10.1. Pero veamos que está escrito después de esto: “Y oyeron, dice (la Escritura), todos los reyes de los amorreos, que están del otro lado del Jordán, en las montañas, en los campos, a las orillas del gran mar, que estaban en el Antilíbano, los ceteos, los amorreos, los cananeos, los fereseos, los eveos, los gergeseos y los jebuseos se reunieron unánimes para combatir contra Jesús e Israel” (Jos 9,1-2 LXX)[1].

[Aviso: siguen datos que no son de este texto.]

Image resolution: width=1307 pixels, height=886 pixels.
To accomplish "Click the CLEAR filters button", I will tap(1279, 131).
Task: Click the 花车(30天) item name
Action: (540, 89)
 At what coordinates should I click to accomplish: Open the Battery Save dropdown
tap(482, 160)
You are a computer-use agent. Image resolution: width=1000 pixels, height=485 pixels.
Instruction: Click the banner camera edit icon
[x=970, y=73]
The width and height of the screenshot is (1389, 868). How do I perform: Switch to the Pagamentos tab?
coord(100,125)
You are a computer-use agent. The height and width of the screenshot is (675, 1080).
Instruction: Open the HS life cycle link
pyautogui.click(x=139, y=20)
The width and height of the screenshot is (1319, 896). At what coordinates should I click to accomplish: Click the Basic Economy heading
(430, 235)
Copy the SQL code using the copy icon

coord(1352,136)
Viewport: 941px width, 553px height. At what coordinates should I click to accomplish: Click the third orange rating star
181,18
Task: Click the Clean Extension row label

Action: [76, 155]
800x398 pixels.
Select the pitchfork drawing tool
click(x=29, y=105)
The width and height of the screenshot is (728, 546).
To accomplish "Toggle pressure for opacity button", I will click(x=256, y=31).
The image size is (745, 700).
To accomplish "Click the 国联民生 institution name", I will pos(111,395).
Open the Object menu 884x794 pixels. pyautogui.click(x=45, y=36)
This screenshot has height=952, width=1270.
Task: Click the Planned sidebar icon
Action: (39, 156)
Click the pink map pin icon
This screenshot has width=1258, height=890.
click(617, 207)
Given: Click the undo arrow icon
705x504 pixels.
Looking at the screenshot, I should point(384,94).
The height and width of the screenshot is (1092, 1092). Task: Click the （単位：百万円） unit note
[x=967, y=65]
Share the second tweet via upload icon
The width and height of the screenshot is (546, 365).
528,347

10.2. El sentido del relato de los hechos de la historia es manifiesto; no necesita explicación lo que es evidente. Sin embargo, a partir de esos hechos visibles, se contemplan los combates y los triunfos que condujo nuestro Señor Jesús el Salvador; aunque también en Él mismo vemos esto visiblemente cumplido. Porque se aliaron los reyes de la tierra, el senado, el pueblo y los príncipes de Roma para combatir juntos el nombre de Jesús y el de Israel. Decretaron en sus leyes que no hubiera más cristianos. Todas las ciudades, todas las clases atacaron el nombre de los cristianos. Pero como antes todos aquellos reyes reunidos nada pudieron hacer contra Jesús, así también ahora nada pudieron hacer esos príncipes y poderes contrarios, que negaban a la raza de los cristianos propagarse amplia y profusamente. Está escrito, en efecto, que: “Cuanto más los humillaban, tanto más se multiplicaban y aumentaban” (Ex 1,12).

Conclusión de la homilía

10.3. Pero tenemos confianza, porque no solo nuestros enemigos y adversarios invisibles no podrán vencernos, sino que también rápidamente Jesús nuestro Señor aniquilará victorioso a Satanás bajo los pies de sus servidores. Porque Él es el Jefe que siempre da la victoria a sus soldados, para que así también nosotros digamos, como está escrito en el libro de Esdras: “De ti, Señor, es la victoria, y yo soy tu siervo. Bendito eres, Dios de la verdad” (cf. 1 Esdras 4,59-60).

10.4. Nosotros también invoquémoslo siempre, para que nos dé la victoria en Cristo Jesús Señor nuestro, a quien sea la gloria y el poder por los siglos de los siglos. Amén (cf. 1 P 4,11).



[1] Rufino traduce directamente del texto griego de la LXX.